According to The Motley Fool, the average balance in a typical 50-year-old’s retirement savings account is $43,797, despite the fact many Baby Boomers believe they need approximately $800,000 in order to retire.

No one knows exactly how much they’ll need for a comfortable retirement, but according to a report by benefits consultant Aon Hewitt, expect to need about 11 times your final working salary. This is how much the average worker needs beyond Social Security payments to retire at 65, according to the report. The estimate takes into account inflation and future medical costs and is based on the retiree maintaining the same standard of living.

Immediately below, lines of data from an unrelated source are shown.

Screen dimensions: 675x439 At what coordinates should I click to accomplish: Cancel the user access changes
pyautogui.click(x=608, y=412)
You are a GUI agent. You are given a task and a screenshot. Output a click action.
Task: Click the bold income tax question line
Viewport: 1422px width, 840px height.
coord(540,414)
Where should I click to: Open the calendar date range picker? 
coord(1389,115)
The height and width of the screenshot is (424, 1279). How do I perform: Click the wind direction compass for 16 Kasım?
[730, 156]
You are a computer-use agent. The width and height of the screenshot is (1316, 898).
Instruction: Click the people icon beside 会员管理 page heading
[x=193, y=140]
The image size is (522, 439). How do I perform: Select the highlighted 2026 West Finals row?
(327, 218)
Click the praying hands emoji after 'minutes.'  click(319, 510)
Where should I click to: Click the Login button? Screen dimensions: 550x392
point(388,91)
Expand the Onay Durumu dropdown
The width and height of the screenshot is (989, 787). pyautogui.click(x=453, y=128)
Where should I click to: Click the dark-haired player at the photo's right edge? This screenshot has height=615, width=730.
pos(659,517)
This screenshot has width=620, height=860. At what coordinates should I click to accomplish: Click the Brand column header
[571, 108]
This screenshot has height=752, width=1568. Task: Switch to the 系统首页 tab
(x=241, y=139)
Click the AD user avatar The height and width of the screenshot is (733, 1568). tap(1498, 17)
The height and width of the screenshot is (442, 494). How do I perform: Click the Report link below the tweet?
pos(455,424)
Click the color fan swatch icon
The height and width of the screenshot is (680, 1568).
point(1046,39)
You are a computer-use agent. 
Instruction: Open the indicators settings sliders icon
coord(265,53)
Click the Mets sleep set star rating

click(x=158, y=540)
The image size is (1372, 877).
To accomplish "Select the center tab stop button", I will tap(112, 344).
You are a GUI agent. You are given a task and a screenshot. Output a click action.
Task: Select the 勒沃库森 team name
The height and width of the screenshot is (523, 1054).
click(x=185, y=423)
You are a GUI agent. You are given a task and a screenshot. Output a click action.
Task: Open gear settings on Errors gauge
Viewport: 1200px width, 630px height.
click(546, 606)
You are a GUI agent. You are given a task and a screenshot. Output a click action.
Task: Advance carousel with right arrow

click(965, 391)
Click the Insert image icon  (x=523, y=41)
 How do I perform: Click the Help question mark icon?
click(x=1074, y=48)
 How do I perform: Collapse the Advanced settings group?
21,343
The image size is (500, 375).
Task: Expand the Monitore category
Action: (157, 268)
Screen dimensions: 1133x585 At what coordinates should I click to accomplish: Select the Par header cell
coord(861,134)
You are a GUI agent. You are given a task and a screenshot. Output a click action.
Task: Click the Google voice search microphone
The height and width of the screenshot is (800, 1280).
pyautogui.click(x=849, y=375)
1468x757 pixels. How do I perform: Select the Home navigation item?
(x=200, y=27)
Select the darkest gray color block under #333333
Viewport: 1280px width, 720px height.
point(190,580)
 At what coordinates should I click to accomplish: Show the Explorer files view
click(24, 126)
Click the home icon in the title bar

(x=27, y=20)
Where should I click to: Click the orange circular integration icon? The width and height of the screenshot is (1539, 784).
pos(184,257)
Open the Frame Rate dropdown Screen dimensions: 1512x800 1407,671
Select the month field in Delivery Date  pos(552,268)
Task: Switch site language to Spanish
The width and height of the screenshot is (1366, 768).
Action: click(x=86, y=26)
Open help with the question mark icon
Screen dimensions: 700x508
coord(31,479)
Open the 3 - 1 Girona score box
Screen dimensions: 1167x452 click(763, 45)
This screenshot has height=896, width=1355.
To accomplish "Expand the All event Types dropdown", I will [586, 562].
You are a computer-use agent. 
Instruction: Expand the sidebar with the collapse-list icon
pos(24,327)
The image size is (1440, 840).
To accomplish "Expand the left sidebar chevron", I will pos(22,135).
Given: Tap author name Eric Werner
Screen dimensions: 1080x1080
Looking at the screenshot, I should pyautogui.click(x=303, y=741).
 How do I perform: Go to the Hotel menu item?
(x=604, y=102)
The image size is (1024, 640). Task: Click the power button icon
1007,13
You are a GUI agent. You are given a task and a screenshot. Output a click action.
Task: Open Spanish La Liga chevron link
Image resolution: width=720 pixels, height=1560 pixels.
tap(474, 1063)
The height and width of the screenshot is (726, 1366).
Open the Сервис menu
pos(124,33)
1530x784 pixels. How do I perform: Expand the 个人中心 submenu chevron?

Using an online retirement income planner calculator can help you get a sense of where you are on the track for retirement. Though a great place to start, calculators can’t predict the future and should be used to give you a sense of where you are and what you need, to get where you want to be.

If you are behind in retirement savings, don’t panic. It’s better to begin late than not at all. Keep in mind, time is important. Your first move: open an IRA at a mutual fund company and fund it. The maximum contribution for 2014 is $5,500. If you are 50 or older, you can make an additional $1,000 catch-up contribution, as can your spouse. If you can’t sock away the max, put away as much as you can. Once you have funded your IRA make sure to contribute to it monthly so it has time to grow. Continue to “pay yourself first.”

Second, you need to seek out professional financial advice. People who prepare for retirement – no matter at what age – with a financial advisor are much better situated to think about their longevity, healthcare needs, and their financial needs in retirement.

You’ll also want to take a good look at your lifestyle. A recent Merrill Edge survey found , although 61 percent of upscale Baby Boomers are worried about not having enough money to last through their retirement, very few are willing to sacrifice on expenses like dining out, entertainment, or vacations, in order to save more.

Even if these affluent Americans won $1 million, only 19 percent said they would put the funds toward retirement and a mere 32 percent said they would opt to save or invest the windfall.

Don’t make this mistake – especially when you are trying to play catch-up. Pack a lunch, take day trips, or rent a movie instead of going to the theatre. Ten years from now, you’ll be glad you did.

Health Savings Accounts are another great savings vehicle, if you have a high deductible health plan – which many older Americans do. For plans which qualify, you may contribute $3,250, yearly, to an HSA as an individual, while families can contribute $6,450. Once you reach age 55, you will be able to add another $1,000 annually. As long as you use the funds for qualified healthcare expenses, you will not pay tax on the withdrawals.

These contributions are also tax deductible and the money in the account can be rolled over from year to year if it isn’t used. You can even use the money for expenses, other than those which are health-related, once you reach age 65 – though you will have to pay income tax on those disbursements.

Also important, is building an emergency fund, never carrying a credit card balance, and having a plan to pay down all debt. To help build an emergency fund, consider a part-time job or starting a side job. If you are retired, head back to work part-time. If you carry credit card balances and pay the minimum payments each month, your potential retirement savings is going directly to your credit card company in the form of interest. Paying only the minimum payment on credit cards is one of the worst financial mistakes you can make. Start applying as much as possible to your credit card balances and once they’re paid off, either resolve to pay the balance in full each month or live on cash.

Being behind in retirement savings isn’t the greatest, but it beats the alternative: facing retirement with no plan at all. It will take some due diligence, sacrifice, and willpower, but sticking to a plan will put you firmly on the path to retirement security.